We’ve all faced difficult conversations in our lives. The best leaders find effective ways to deal with them – and the people who are ineffective, let the important ones slide.
Now, some stuff you do need to let slide. That’s understood. But there are high value, important conversations which must be addressed – and if you don’t, you take a little problem and make it big.
How skilled are you At quickly giving tough feedback?
“I prefer an ugly truth to a pretty lie.” – Shakira
There are many people in the world who would rather have you just to lie to their face, and tell them everything is fine.
As leaders, we want to make sure that we continually let other people know what they’re doing well, and dealing with the tough situations that are going to keep them from growing and evolving. As leaders, we’re often the only ones who have the ability or the insight to share these challenging things with other people on our team.
The main principle here is to tackle all of your difficult conversations in 48 hours. Not four hours – because if you tackle them right away, you’re likely to be emotional.
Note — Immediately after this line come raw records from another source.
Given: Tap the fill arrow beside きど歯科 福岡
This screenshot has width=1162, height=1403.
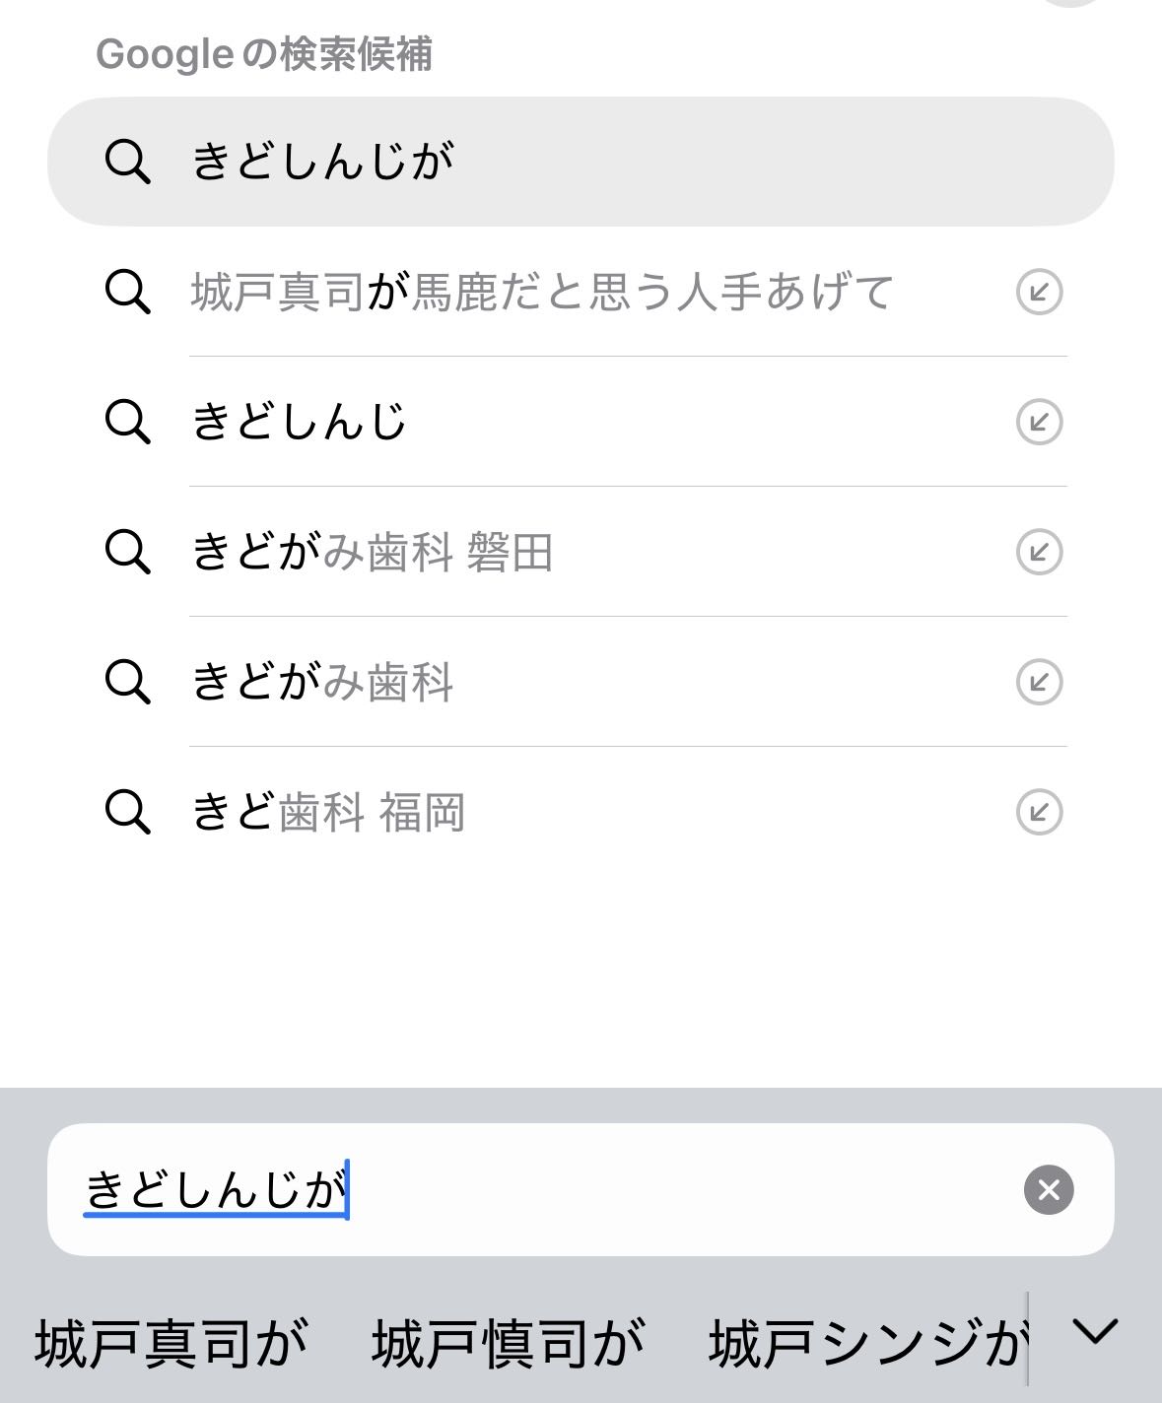Looking at the screenshot, I should (x=1039, y=812).
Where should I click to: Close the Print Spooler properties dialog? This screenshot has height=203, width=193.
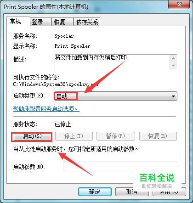click(179, 5)

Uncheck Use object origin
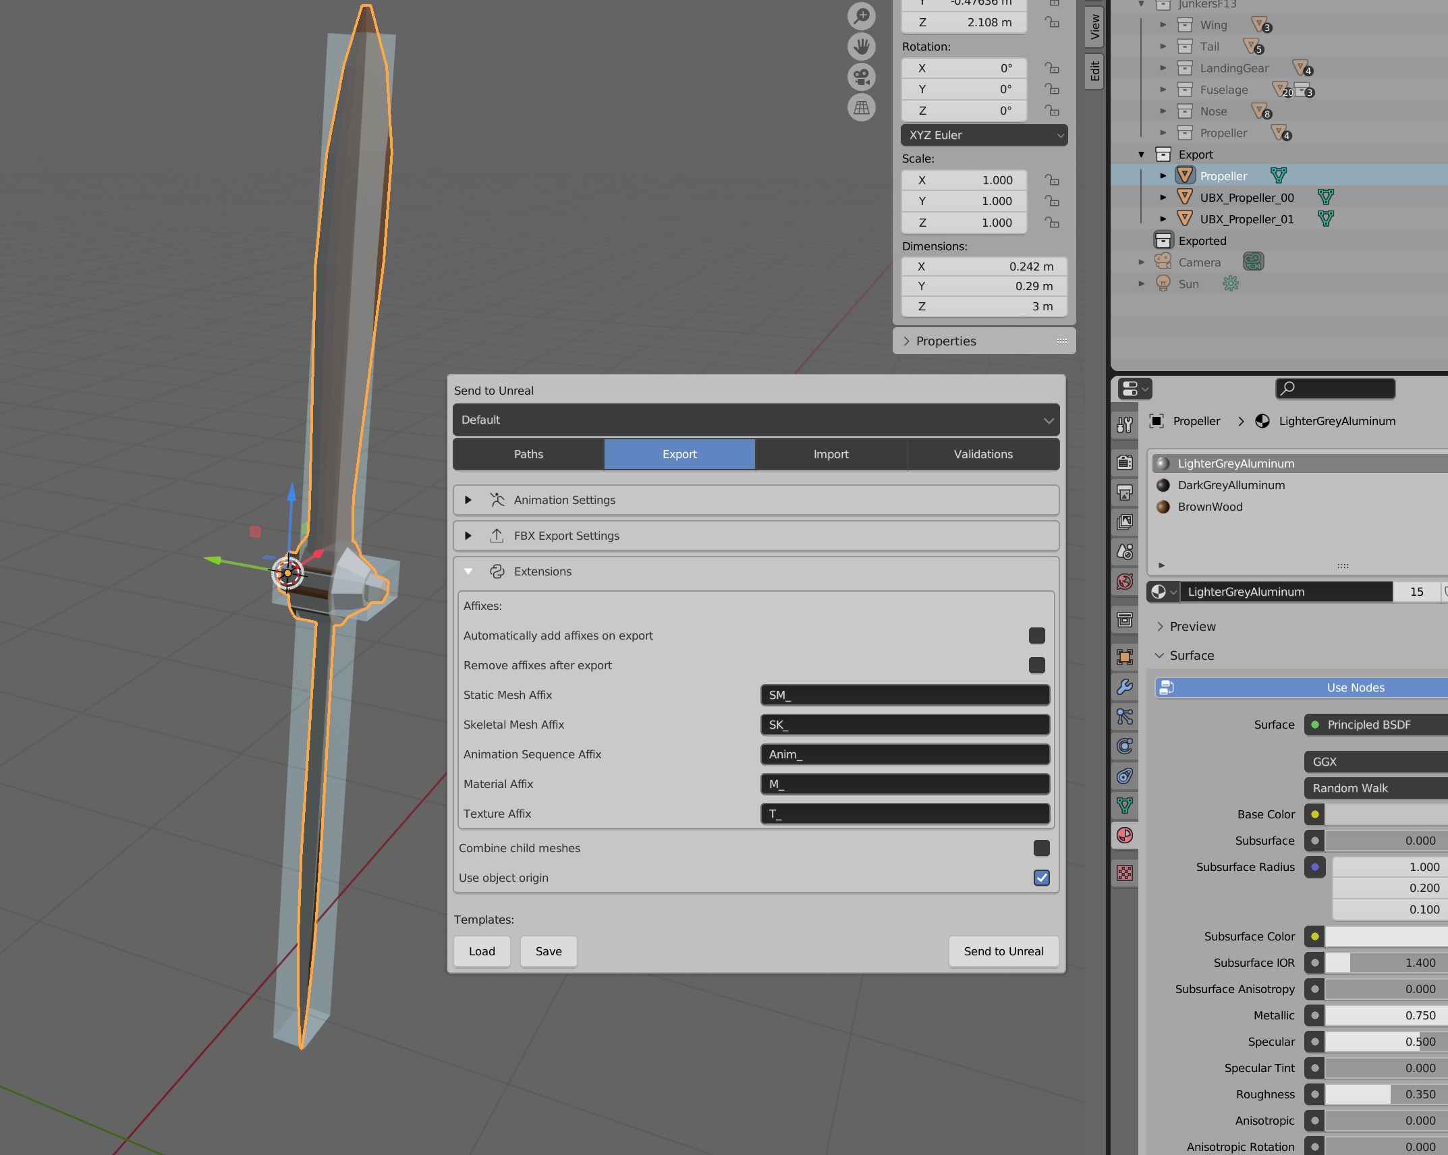coord(1042,878)
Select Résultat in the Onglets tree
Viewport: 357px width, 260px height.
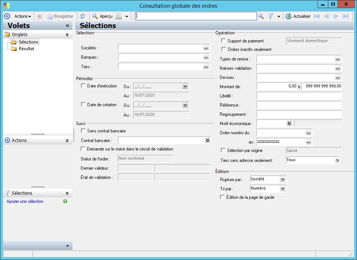pos(26,49)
And as we talked about in the other chapters, emotions lead us to problems.
Key Point – Deal with these situations quickly, but not so quickly that you stick your foot in your mouth or make the situation worse.
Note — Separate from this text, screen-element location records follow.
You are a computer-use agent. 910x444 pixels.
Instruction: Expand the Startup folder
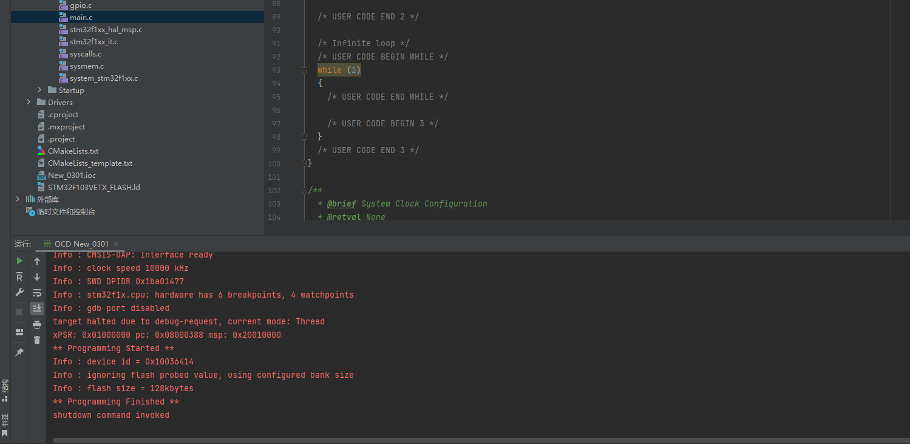tap(39, 90)
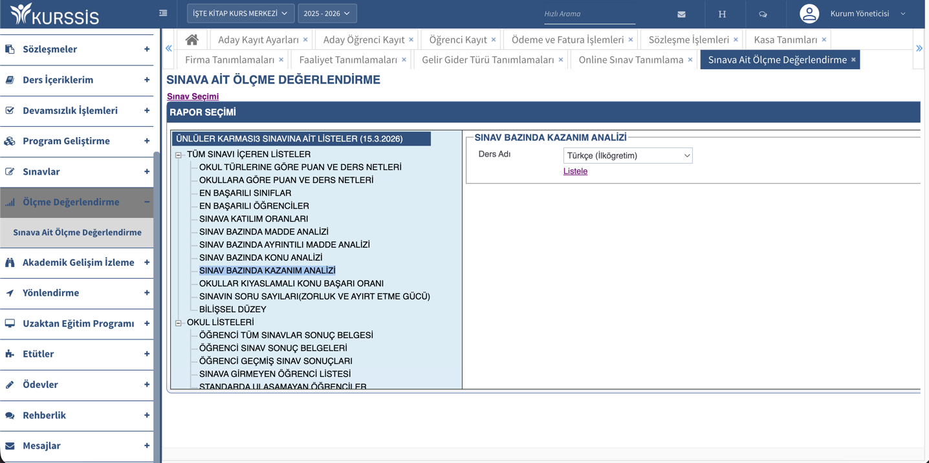Select SINAV BAZINDA MADDE ANALİZİ report
The image size is (929, 463).
tap(263, 232)
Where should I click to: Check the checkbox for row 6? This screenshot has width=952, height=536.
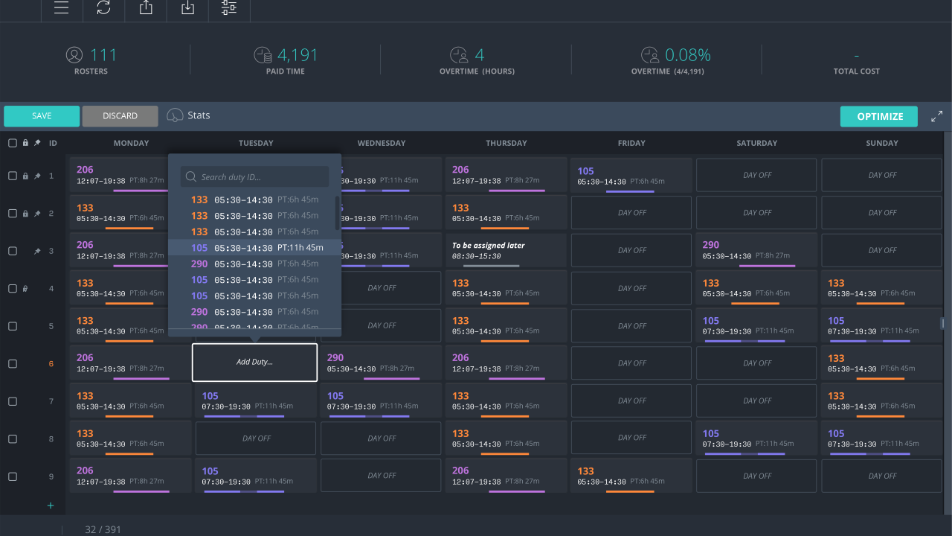coord(12,363)
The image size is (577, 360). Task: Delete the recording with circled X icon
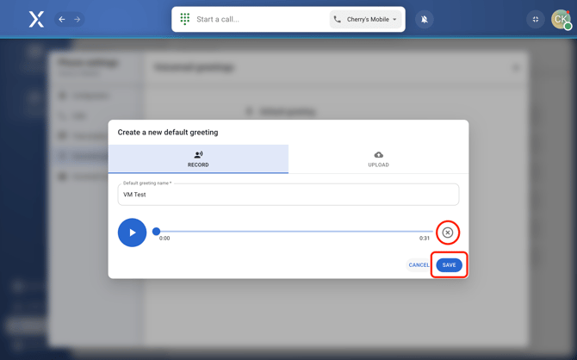click(x=448, y=233)
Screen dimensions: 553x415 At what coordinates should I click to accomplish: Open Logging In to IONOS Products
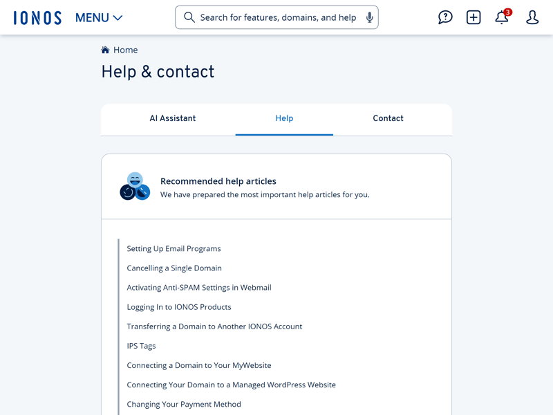(179, 307)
You need to work on this if you:
- normally say nothing when things go sideways
- explode when people anger or disappoint you
- let little frustrations build up until you reach a breaking point and then irrationally fire someone to just get rid of them
- find that people get defensive or emotional when you give feedback.
In all of these cases, either you’re not dealing with it yourself, or you’re not skilled in dealing with it with other people.
A Model for Difficult Conversations
Years ago, I was taught a brilliant concept that I call the tough conversation model. It is a wonderful way to approach the most challenging situations that you have. – and it will shock you how effective it is.
Here are the four steps:
- Ask permission – Make sure the person is ready to have a conversation. Something like, “Hey, I’ve got a bit of a sensitive discussion we need to have. Are you available for us to chat about this?” You’re just making sure that they’re in the state of mind to actually have this conversation. Don’t just barge in and do it.
- State the indisputable facts in about 20 seconds – There are very, very few facts in any situation. Usually, we end up sharing opinions, judgements, things like that. We don’t want to touch those. Only share the facts.
- Share your feelings about the situation – These are nonjudgmental feelings that are about you, not about the other person. These are your personal feelings: your frustration, your anxiety, your concern, your worry, your excitement, your disappointment. Ideally, stay away from judgmental phrases. This is only about your reaction. In both the facts and the feelings, they should be things that people can’t argue with.
- Suggest a resolution. Introduce a couple of outcomes that might work.
The reason why this model works so well is you get away from tossing out opinions or creating arguments. You’re just laying out facts and feelings and then talking about solutions.
- Have one of the tough conversations that you need to have and do it in the next week.
- Fill out your thoughts on each of the four steps in the tough conversation model so that you’re well prepared.
When there’s tension between people, you can feel it. You know it. They know it. But it takes one person to step up, be the adult, and put the conversation on the table, in a respectful way. Talk about it, clear it up and move on.